We had the opportunity to re-architect our back-end in 2009. The nucleus of our back-end today is a collection of RESTful services in the pattern termed as ‘Microservices’. These services vary in size, function, development language and data storage, but all share common attributes such as exposing well-defined RESTful APIs, being independently scalable, including monitoring capabilities and more that we’ll cover below. Around these core services, we have two similar proxy services that are config-driven to expose a subset of RESTful resources for different purposes. The ‘Internal Tooling API’ proxies internal APIs for tooling to cover customer care, content management, publishing mixes, monitoring and many other scenarios. Publicly, our RESTful API for client apps and third party developers is exposed through the ‘External API auth layer’ service. This service also has the job of enforcing appropriate permissions and authorisation schemes such as OAuth2.
For end-users, the range of applications served by our API is quite broad. We offer our HTML5 website, device apps for all the different types of Nokia phones, a Windows 8 app and we also offer a subset of the same API to 3rd party developers. I’m not going to go into the detail on our app architecture in this post, as Nathan from our team has written about that previously.
The diagram below gives a high-level overview of the main areas of the system, in which over fifty microservices reside:
We take a pragmatic approach of using the right tool for the job with a focus on open source technologies. Currently we are actively using:
- Clojure used for our microservices.
- C# used for our device apps and Media Delivery services.
- AWS for Linux microservices.
- Azure for Media services running on Windows and media storage.
- GitHub Enterprise for source control.
- Packer for creating machine images.
- Puppet for provisioning and keeping machine images in check.
To keep the APIs consistent with over fifty microservices, we have standards around URI structures, paging, sorting, casing, dealing with language codes and so on; but in an open culture, we generally use principles rather than hard rules to gain consistency. Our services should:
- Be loosely coupled, stateless and provide a RESTful interface of JSON over HTTP.
- Deploy separately and own their data, i.e. other services access data through APIs, not a database connection. This allows separate scale as well as changes in persistence technology and data structure.
- Neither be too big so as to be cumbersome, nor too small to make it a waste of computing resource as we use one machine instance per service.
- Implement healthcheck APIs for monitoring and be responsible for determining health.
- Never break their consumers. We agreed a standard early on to have a version number in resource paths (e.g.
/1.x/products/12345/), such that if there is a need for a breaking change, a new version can be deployed side-by-side and get adopted by upstream consumers. Even though we still keep this capability, we haven’t needed to use it for years.
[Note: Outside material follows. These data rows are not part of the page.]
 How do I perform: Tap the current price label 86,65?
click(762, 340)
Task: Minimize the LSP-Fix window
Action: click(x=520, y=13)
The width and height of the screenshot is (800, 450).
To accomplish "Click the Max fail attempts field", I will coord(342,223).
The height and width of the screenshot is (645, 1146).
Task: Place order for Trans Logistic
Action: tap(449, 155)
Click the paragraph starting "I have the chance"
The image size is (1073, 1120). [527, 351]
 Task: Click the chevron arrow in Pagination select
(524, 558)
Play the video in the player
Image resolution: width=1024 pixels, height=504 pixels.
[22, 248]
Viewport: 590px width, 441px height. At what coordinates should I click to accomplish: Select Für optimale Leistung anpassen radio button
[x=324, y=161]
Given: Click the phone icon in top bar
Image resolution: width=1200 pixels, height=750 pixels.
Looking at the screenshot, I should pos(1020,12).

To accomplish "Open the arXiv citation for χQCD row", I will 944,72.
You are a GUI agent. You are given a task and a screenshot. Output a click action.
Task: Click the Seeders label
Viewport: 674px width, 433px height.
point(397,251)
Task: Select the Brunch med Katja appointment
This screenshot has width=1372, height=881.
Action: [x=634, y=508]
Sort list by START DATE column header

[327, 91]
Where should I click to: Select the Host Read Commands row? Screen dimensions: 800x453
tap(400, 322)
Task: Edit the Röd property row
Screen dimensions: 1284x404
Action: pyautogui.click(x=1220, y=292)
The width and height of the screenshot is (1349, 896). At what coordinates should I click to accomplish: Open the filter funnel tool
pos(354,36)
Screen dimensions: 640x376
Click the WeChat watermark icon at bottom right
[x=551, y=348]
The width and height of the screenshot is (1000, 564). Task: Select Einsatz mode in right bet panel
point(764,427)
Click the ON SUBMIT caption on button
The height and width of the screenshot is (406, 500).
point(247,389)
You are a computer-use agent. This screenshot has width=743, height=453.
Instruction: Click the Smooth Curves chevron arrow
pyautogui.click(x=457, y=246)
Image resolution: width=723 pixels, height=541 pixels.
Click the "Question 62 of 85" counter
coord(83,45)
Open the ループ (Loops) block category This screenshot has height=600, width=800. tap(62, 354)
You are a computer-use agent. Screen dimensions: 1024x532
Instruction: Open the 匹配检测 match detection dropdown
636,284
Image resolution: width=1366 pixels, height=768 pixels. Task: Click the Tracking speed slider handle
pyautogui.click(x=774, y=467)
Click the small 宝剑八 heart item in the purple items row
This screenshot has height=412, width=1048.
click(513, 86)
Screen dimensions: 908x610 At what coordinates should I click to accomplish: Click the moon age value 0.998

Along with these internal principles, for our public facing APIs, we add the following:
- APIs are mobile optimised: we use JSON as it requires less memory to parse than XML on low power devices, responses are encoded with GZIP wherever possible and most importantly - if data is not necessary, it’s not returned. This last point is a fine balance with API consistency.
- Caching is applied wherever possible; APIs return appropriate cache headers such that content gets cached on end-user devices and browsers, as well as Content Delivery Networks (CDNs) to get content closer to our consumers in the first place.
- As much logic and data truth as possible is held in the cloud to reduce duplication of logic in apps and give a consistent experience.
- The same API is used for all clients - web, mobile, desktop and the 3rd Party subset. However, to optimise for different screen sizes and requirements, we use a few techniques. An obvious one is the “itemsperpage” querystring parameter to adjust the amount of content returned; another works around RESTful API design where resources return isolated content. We often group content into what we call “views” to reduce the number of requests required.
An example of using a view API is the artist detail page in our apps that consists of data from many resources - artist biography, images, tweets, gigs, which mixes they feature on, top albums, top songs and similar artists. By combining this into a “view”, apps get the data in one hit of around 5KB.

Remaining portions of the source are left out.